Provided data:
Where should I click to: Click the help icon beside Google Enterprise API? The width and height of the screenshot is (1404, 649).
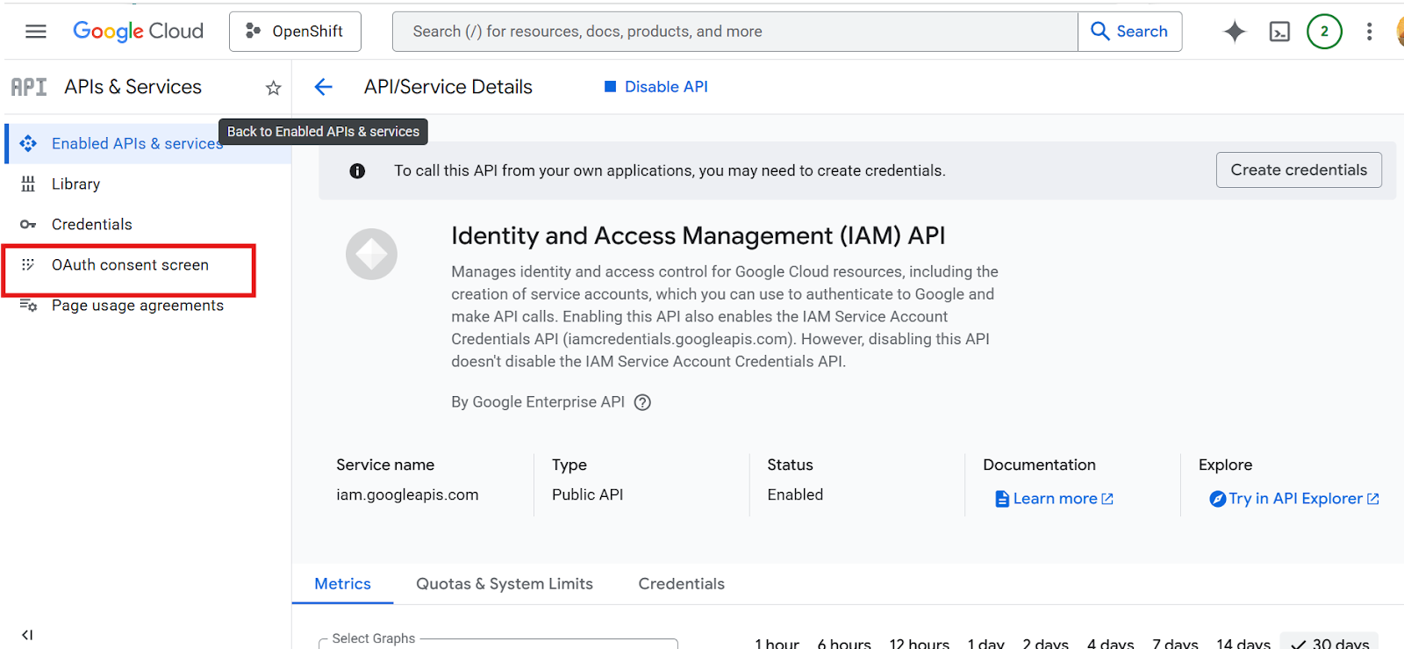point(642,402)
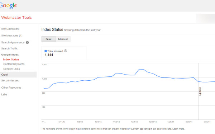Open Webmaster Tools home link
Image resolution: width=215 pixels, height=134 pixels.
pos(16,18)
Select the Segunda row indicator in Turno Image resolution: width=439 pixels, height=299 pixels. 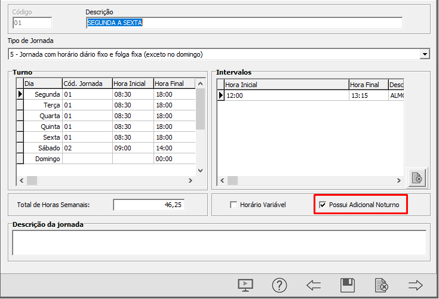coord(20,94)
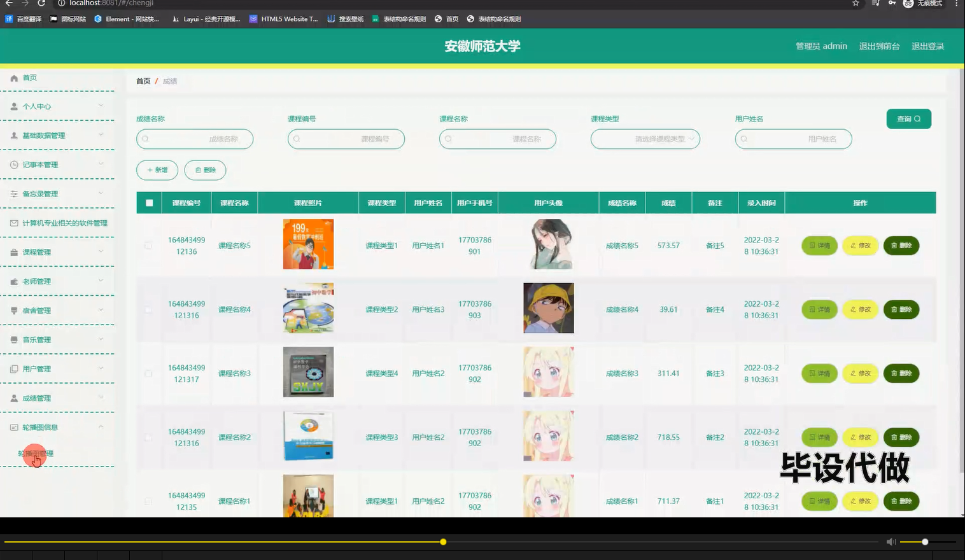Click the 新增 add button

click(x=157, y=170)
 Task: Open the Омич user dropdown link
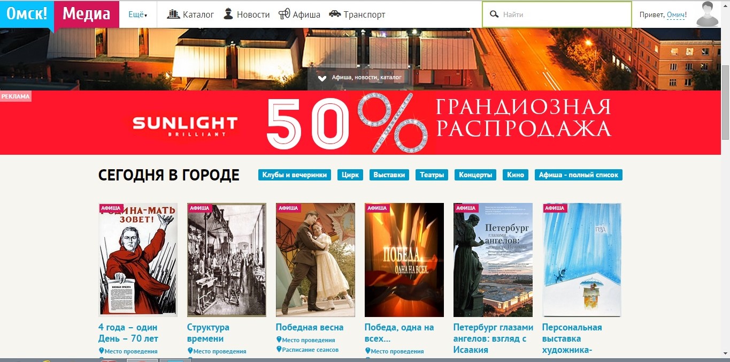(675, 15)
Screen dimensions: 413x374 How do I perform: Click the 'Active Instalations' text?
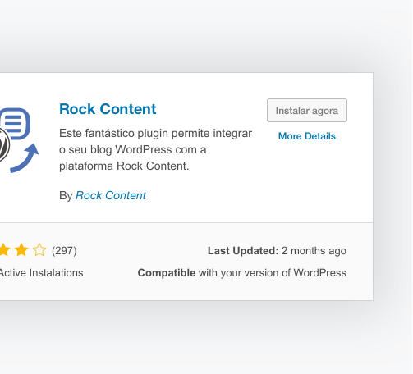41,273
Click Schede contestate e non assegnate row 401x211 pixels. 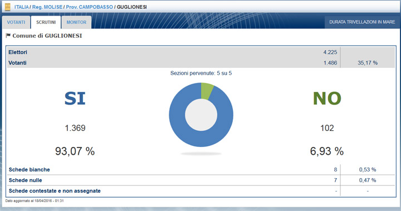pos(201,191)
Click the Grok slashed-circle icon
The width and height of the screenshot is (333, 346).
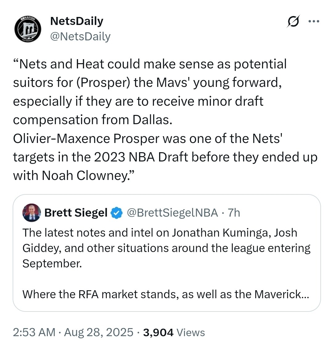pos(293,22)
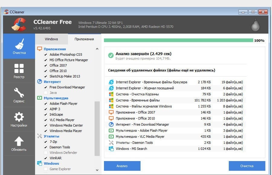
Task: Click the Daemon Tools utilities result icon
Action: (x=111, y=143)
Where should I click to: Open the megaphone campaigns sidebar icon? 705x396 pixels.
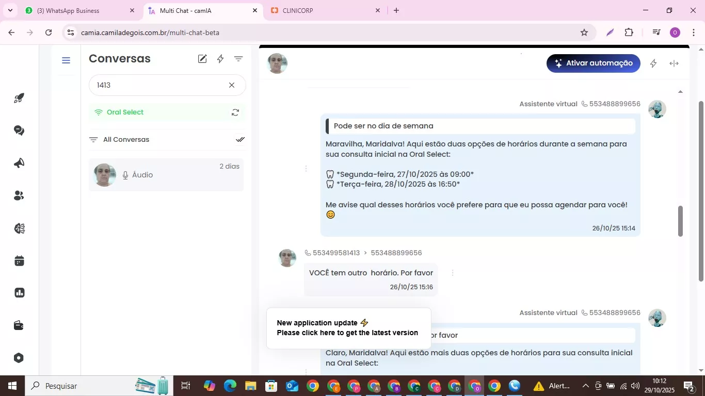19,163
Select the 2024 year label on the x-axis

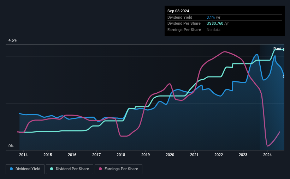click(267, 155)
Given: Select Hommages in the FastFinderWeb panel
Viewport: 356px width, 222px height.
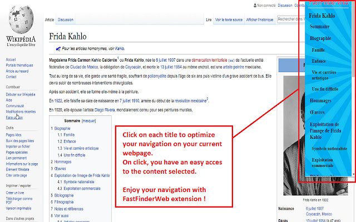Looking at the screenshot, I should click(322, 100).
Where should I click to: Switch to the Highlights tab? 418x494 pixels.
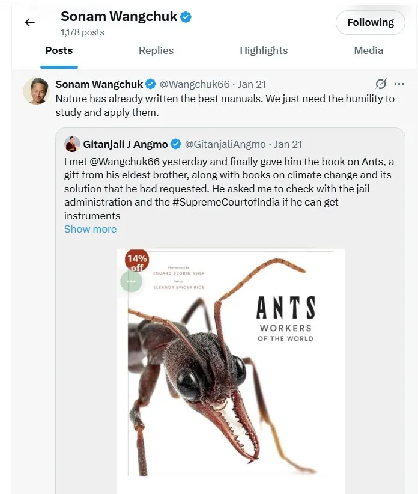coord(264,50)
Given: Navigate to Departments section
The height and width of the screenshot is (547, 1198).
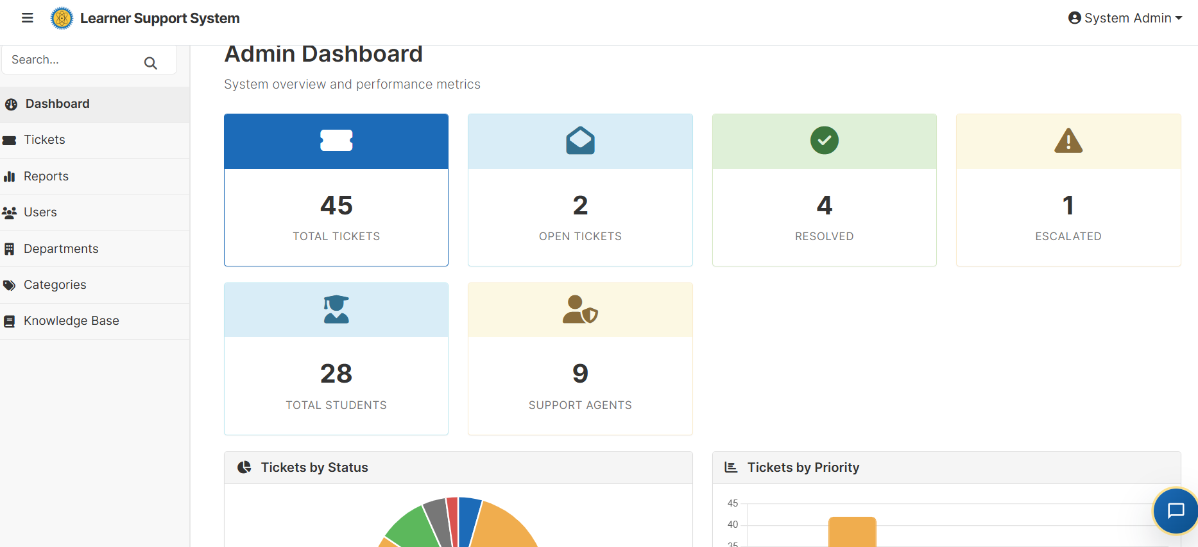Looking at the screenshot, I should tap(61, 249).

What is expected: Only the lines from the one that holds "Where should I click to: Open" through the end of the records above should be printed again, exactly as they are. Leave out the pictures.

Answer for this exercise:
Where should I click to: Open the megaphone campaigns sidebar icon? 705x396 pixels.
19,163
Select the 2024 year label on the x-axis

click(267, 155)
Given: Select Hommages in the FastFinderWeb panel
Viewport: 356px width, 222px height.
Looking at the screenshot, I should click(322, 100).
Where should I click to: Switch to the Highlights tab? 418x494 pixels.
coord(264,50)
Given: Navigate to Departments section
The height and width of the screenshot is (547, 1198).
Looking at the screenshot, I should tap(61, 249).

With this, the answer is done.